In the event that CSP succeeds through the first approach and has a reasonable learning rate, a crossover in the cost of electricity between most of the renewable technologies and coal power could occur through this approach. A similar argument can be made about nuclear power, particularly if plant capacity factors reduce with increasing renewable fractions.

Without sufficient reserve capacity, South Africa will need policy interventions to keep coal reserves for energy security even if world market prices are very attractive. In the event that sufficient reserve margin exists due to any combination of CSP and hydropower dispatch solutions, the ability to economically benefit from exporting can be exercised.

The latter implies that CSP in combination with other renewable systems begins to replace not just peaking electricity, but it also enters the space of other generators where it competes at the marginal cost level.

5.3 Beyond the two approaches

It is not possible to predict disruptive events that could and so often tend to happen. However, in the event that fossil supply limitations set in earlier than expected and sustainable nuclear power options are not deemed safe enough, predictions by IRENA (Citation2012b) and the draft IRP (DoE, Citation2013a) suggest that, in most scenarios, solar power becomes the dominant supply of electricity in the period between 2030 and 2050. The annual new capacity required in this period probably requires a sustained and perhaps increased build effort. In order for solar energy to be the primary supply of electricity at that time, the cost of supplying the capacity could be considerable and could place pressure on trade balances unless it substantially came from industry within the SADC due to the first few phases.

6. Conclusions

This paper suggests the means for the South African CSP industry to reach critical mass, by applying CSP to compete against the most expensive electricity generators in South Africa (first approach), and to expand this into other SADC countries (second approach).

If South Africa takes action through the first approach and rolls out a robust virtual hybrid electricity guarantee system, reserve margin can be increased while dropping the cost of electricity in the whole electricity system, and this can trigger the critical mass to sustainably create an industry. If provision is made in the IRP to allow CSP to complete for the dispatch or peaking category without reducing capacity of OCGTs, the public takes little risk. With increasing reserve margins, the ability to exploit the opportunity cost of coal by export becomes more tangible. Regardless of reserve estimates, coal demand will continue to increase worldwide.

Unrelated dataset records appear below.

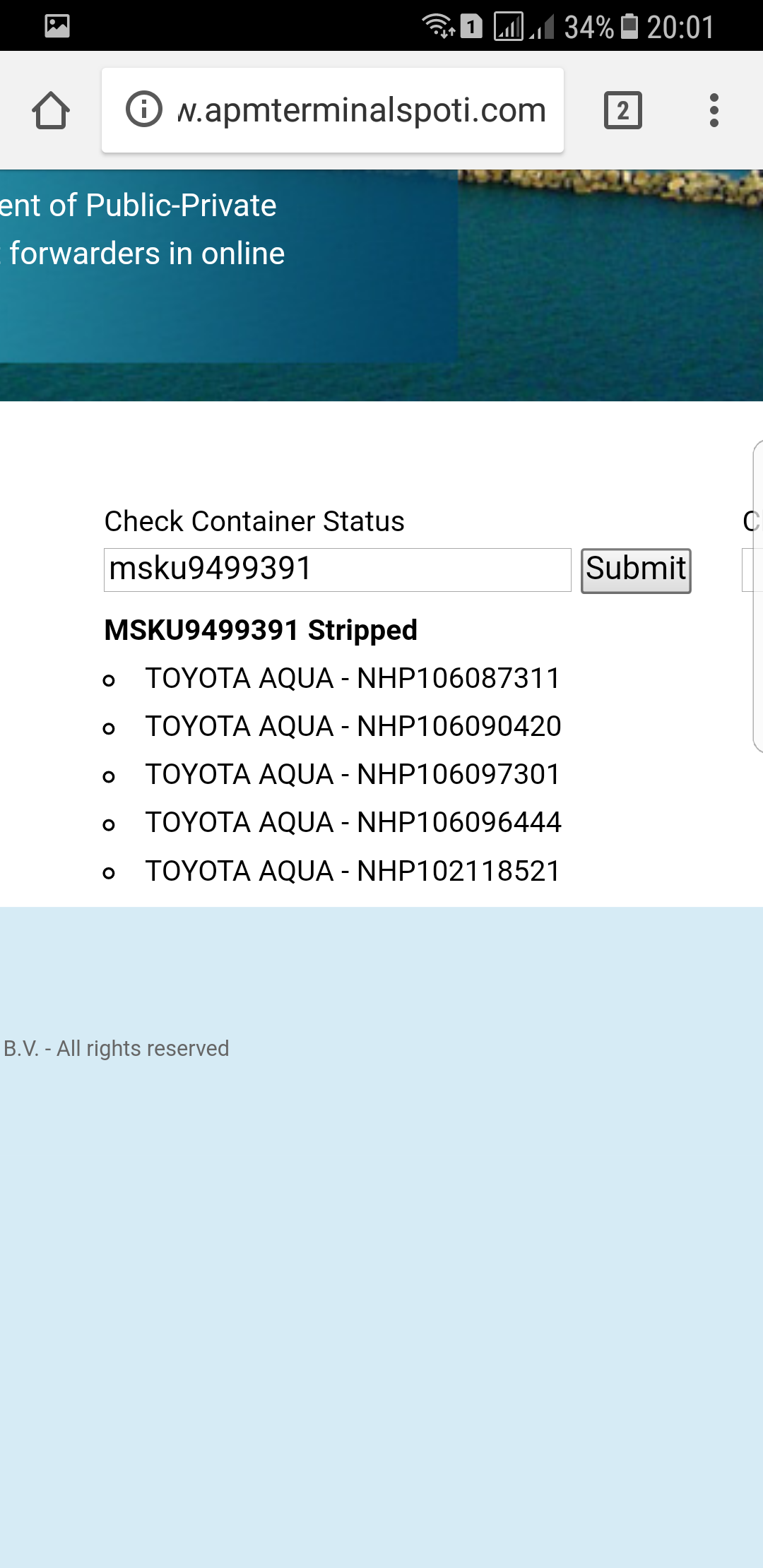Select the NHP106087311 Toyota Aqua entry
The height and width of the screenshot is (1568, 763).
(353, 678)
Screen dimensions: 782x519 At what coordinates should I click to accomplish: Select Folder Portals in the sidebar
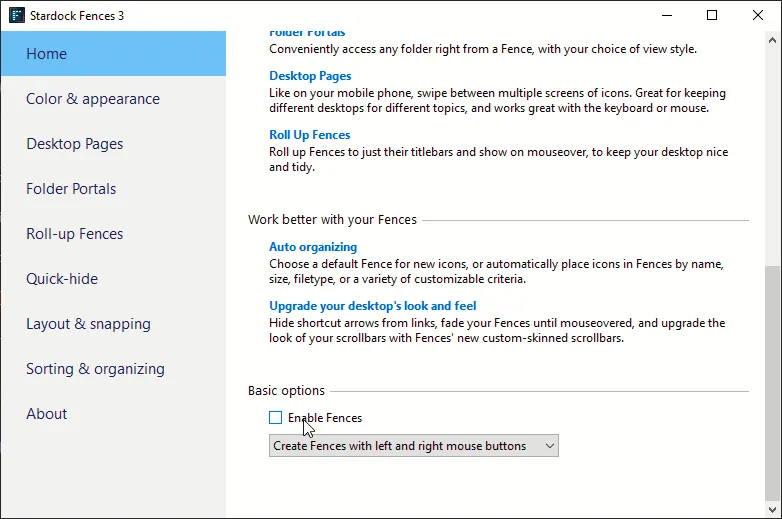click(x=71, y=189)
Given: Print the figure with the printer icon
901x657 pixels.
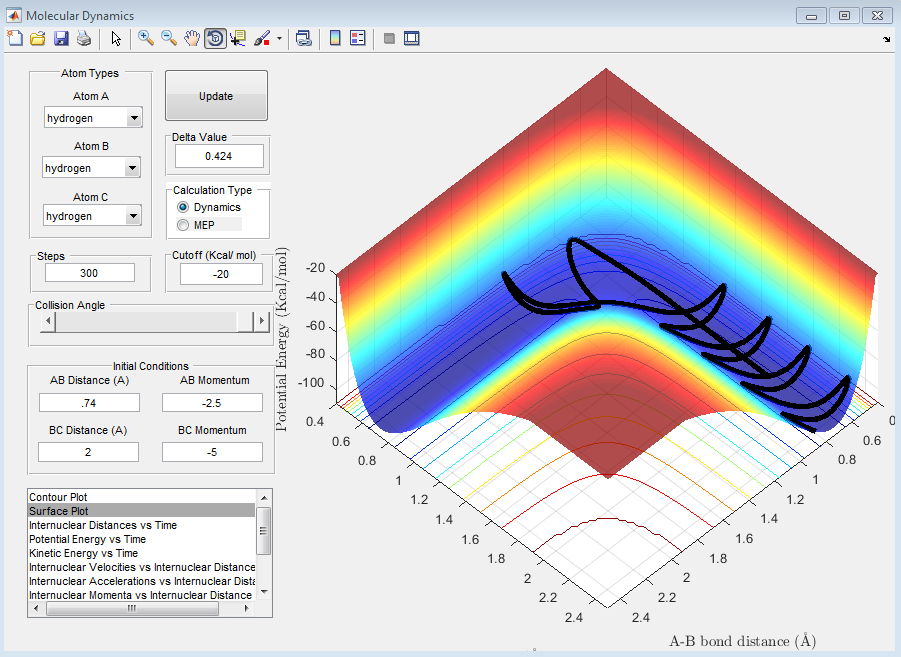Looking at the screenshot, I should [x=84, y=39].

While all assumptions require close scrutiny, the addition of over 3 GW of CSP has many significant benefits that appear to vastly outweigh the risks.

The only important intervention now is facilitating CSP capacity to the fullest extent in the provision of peaking electricity. Awareness due to the scale of the rollout will probably lead to government interest in investing in training, research and industry initiatives.

In making this provision, the gap between the world-class solar resource and its exploitation to the benefit of the region can be narrowed.

Notes

4Assuming US$1.00 = ZAR 10.00.

5CSP plants typically use conventional steam turbines making it viable to use multiple sources of energy, referred to as hybridising or hybridisation (IEA, Citation2010a).

6Baseload is the term used for electricity generation to meet minimum demand over a period of time and is usually supplied by large efficient baseload power plants characterised by high-capacity factors (high number of operating hours at full load per year).